» The problem
The answer must be every line of the records below that contains the word "computer", copied out.

» Entries shown
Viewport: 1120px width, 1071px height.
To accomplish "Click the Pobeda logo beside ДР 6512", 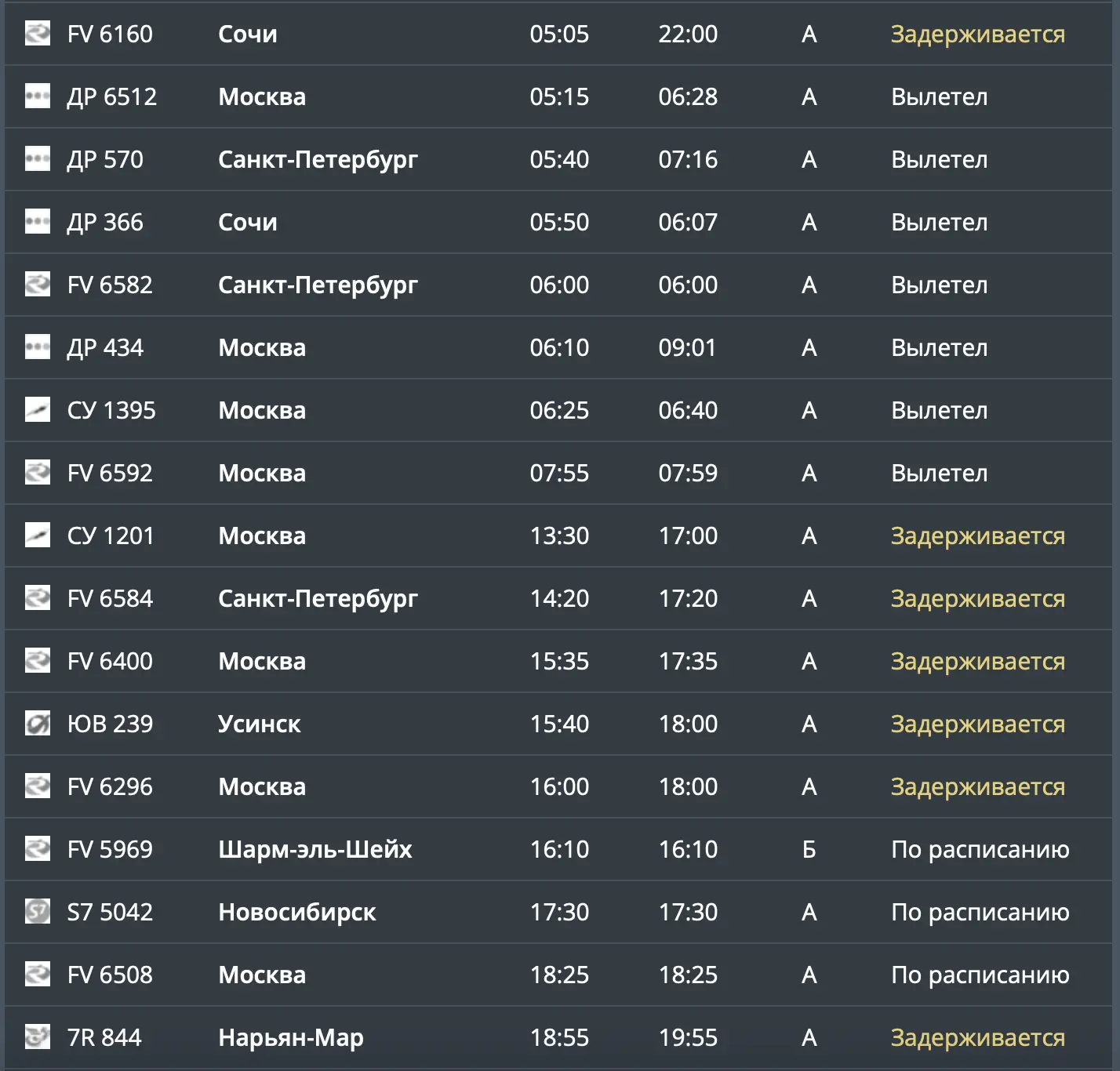I will [37, 96].
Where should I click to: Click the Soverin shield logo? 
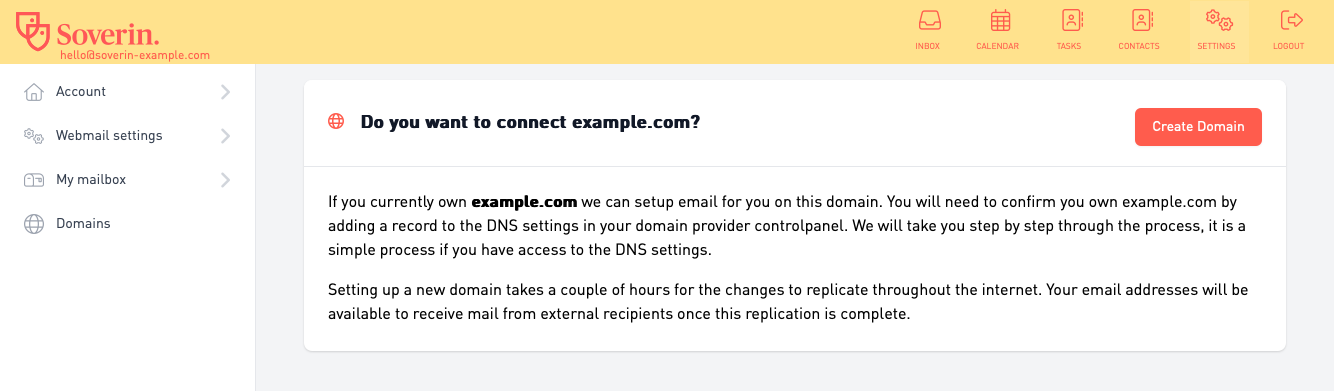[33, 30]
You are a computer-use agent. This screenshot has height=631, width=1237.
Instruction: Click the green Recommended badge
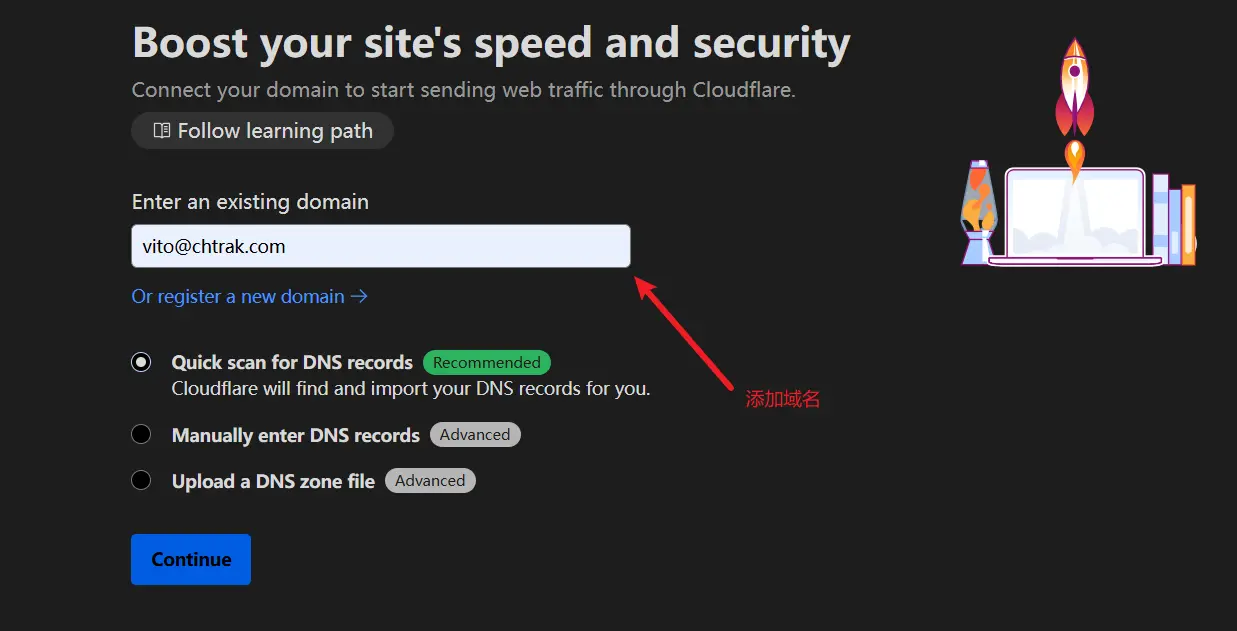487,363
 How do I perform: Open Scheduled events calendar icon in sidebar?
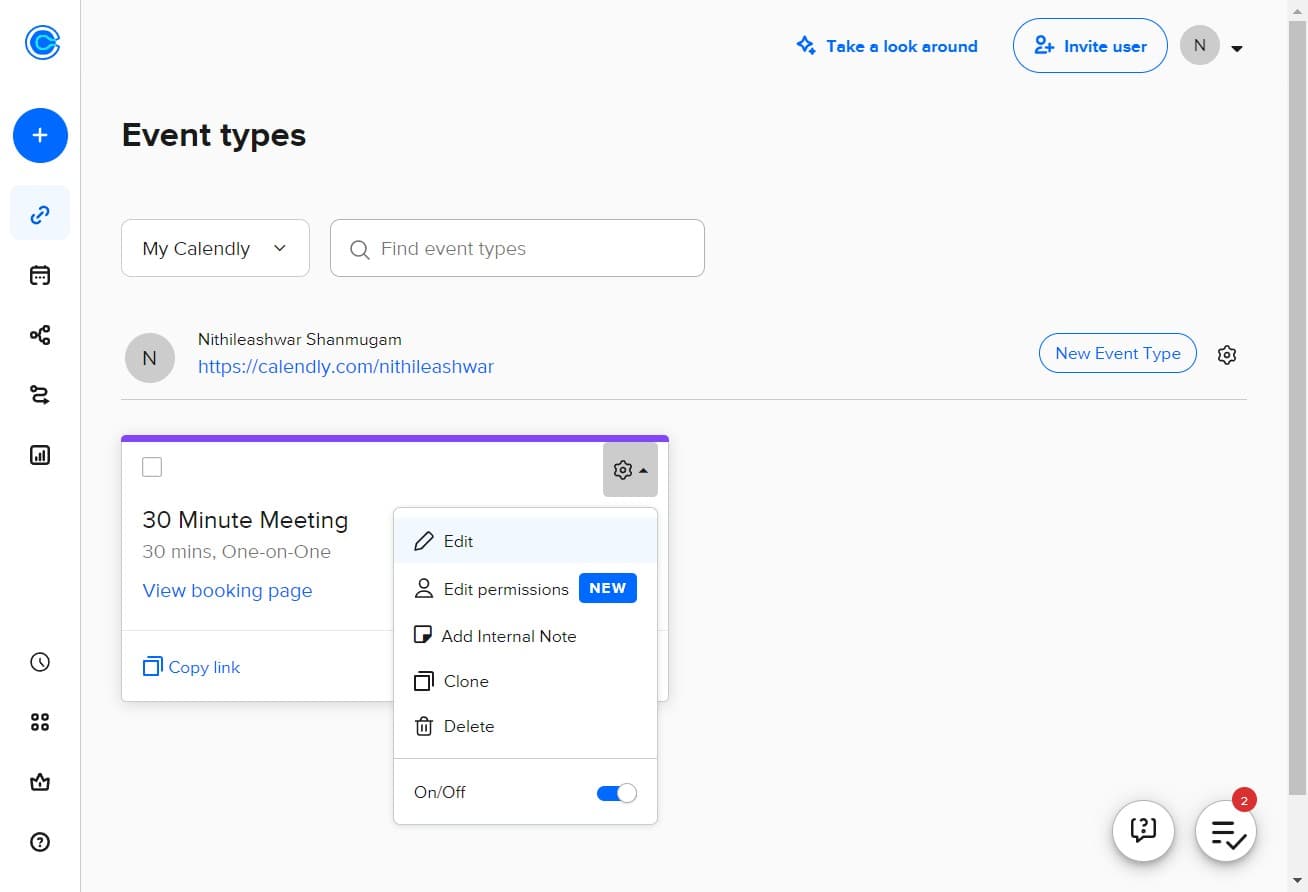click(40, 276)

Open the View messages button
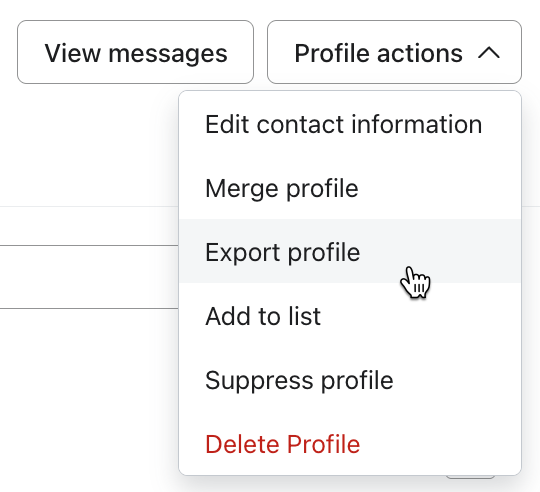[x=135, y=52]
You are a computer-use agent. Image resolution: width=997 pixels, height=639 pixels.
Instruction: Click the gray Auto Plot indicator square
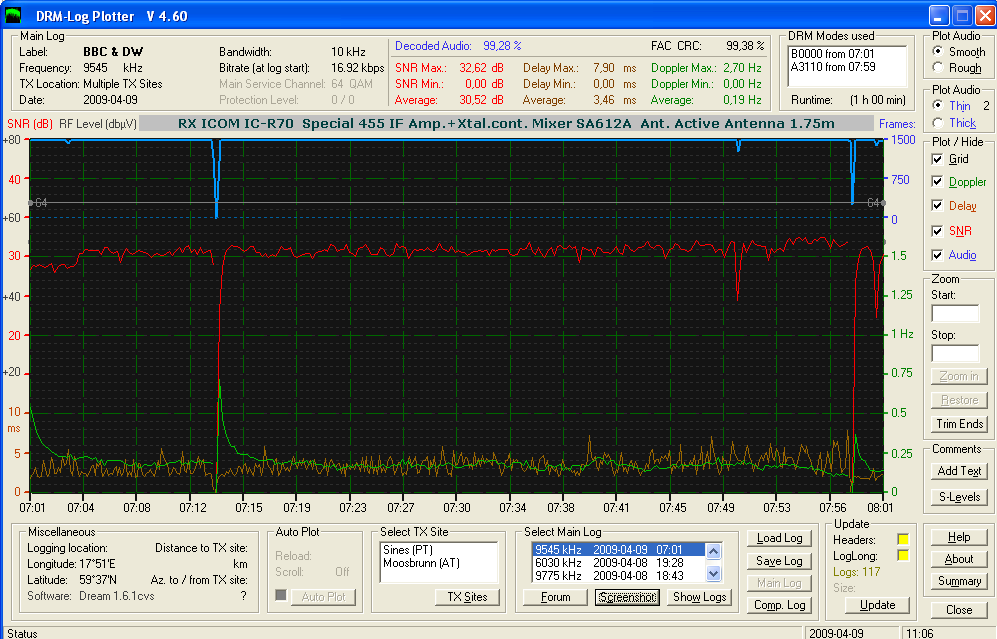tap(280, 596)
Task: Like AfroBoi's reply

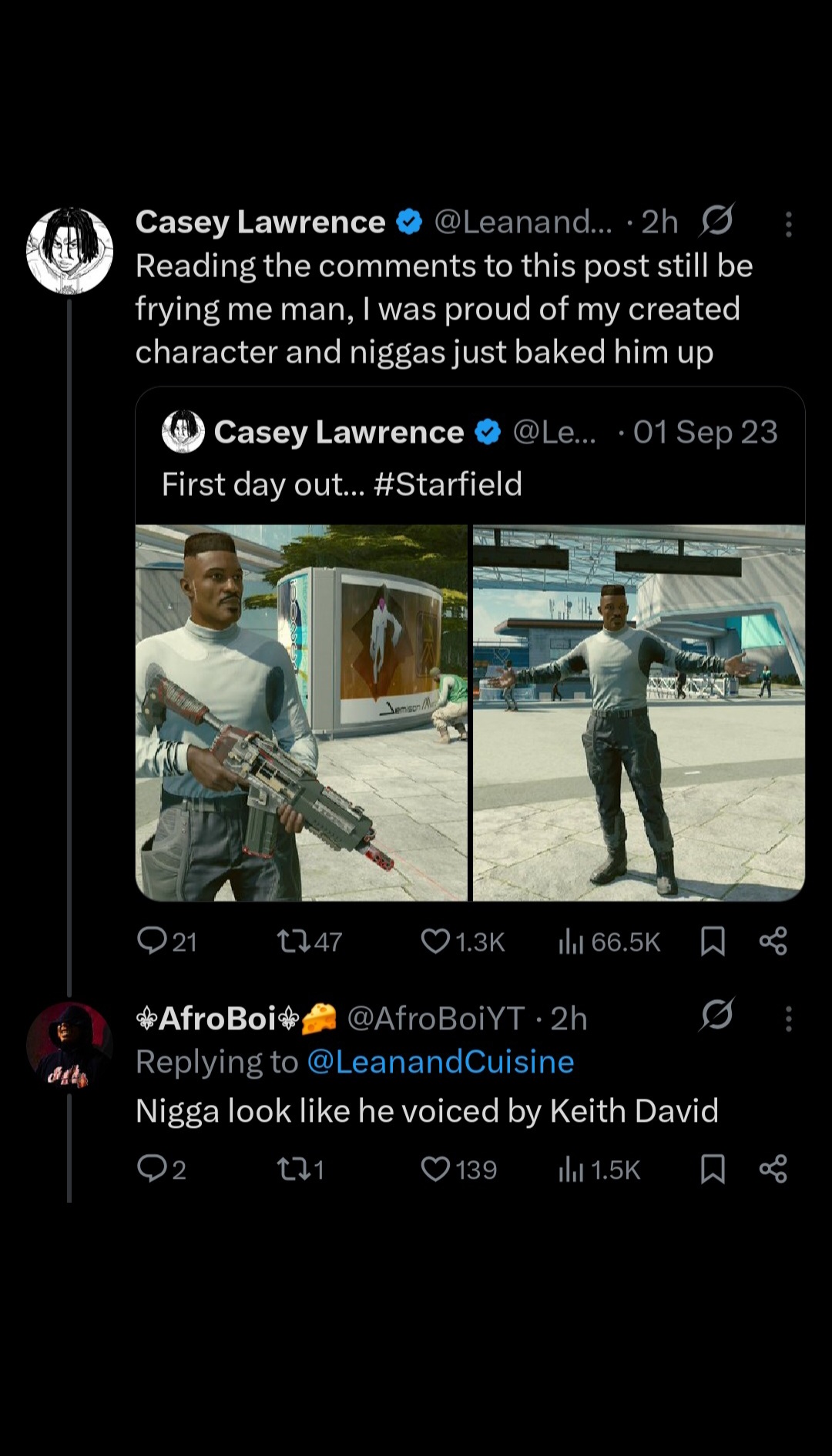Action: (x=435, y=1170)
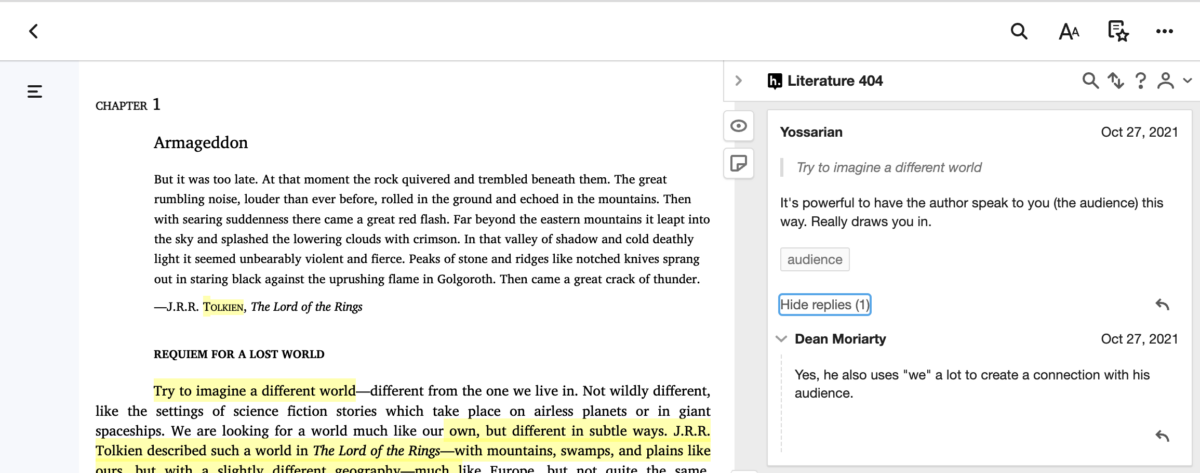
Task: Click Hide replies (1)
Action: click(x=825, y=304)
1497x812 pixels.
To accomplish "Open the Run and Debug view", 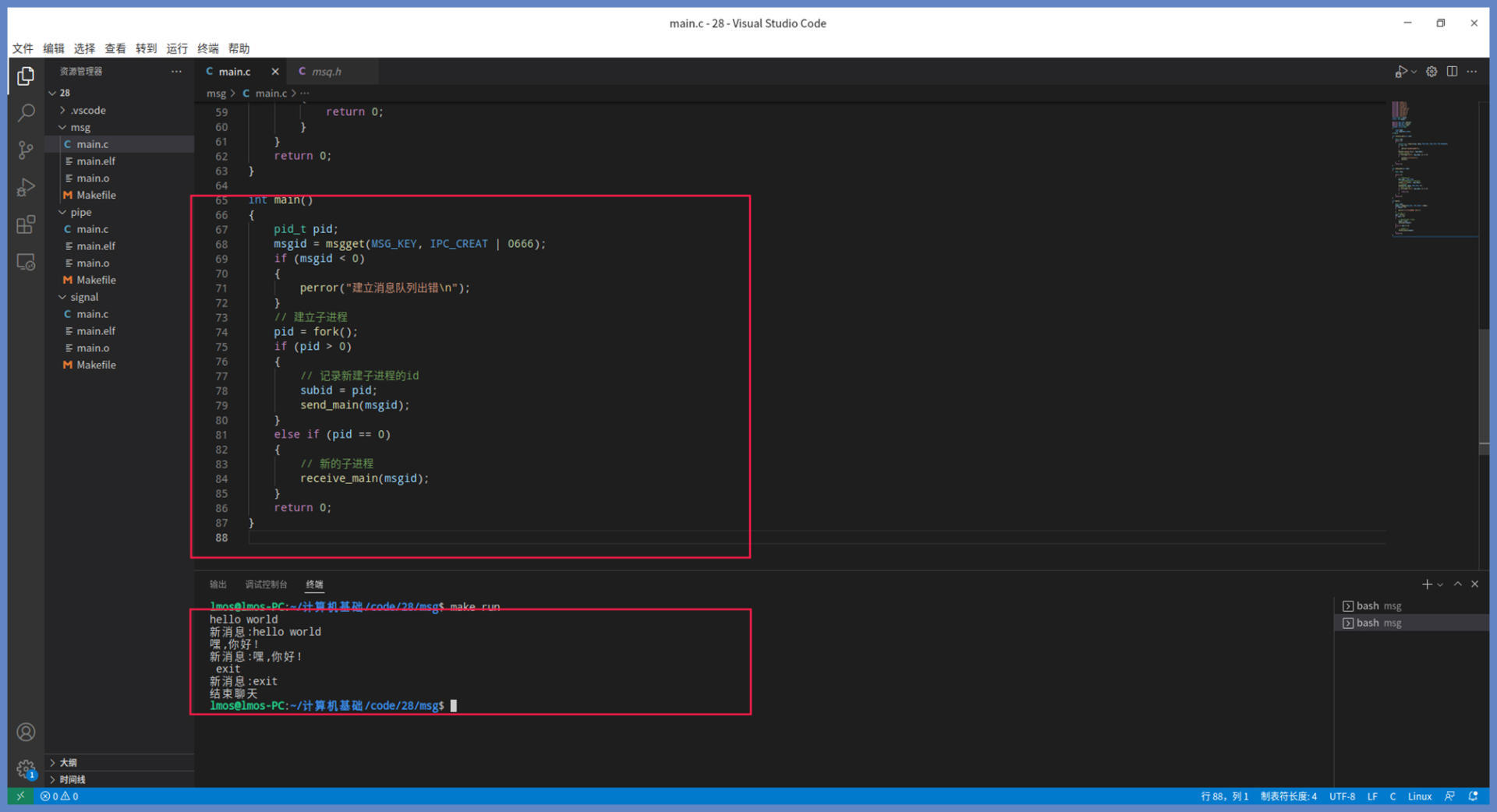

» Task solution
You are a computer-use agent. This screenshot has height=631, width=1237.
You are a computer-use agent. Image resolution: width=997 pixels, height=639 pixels.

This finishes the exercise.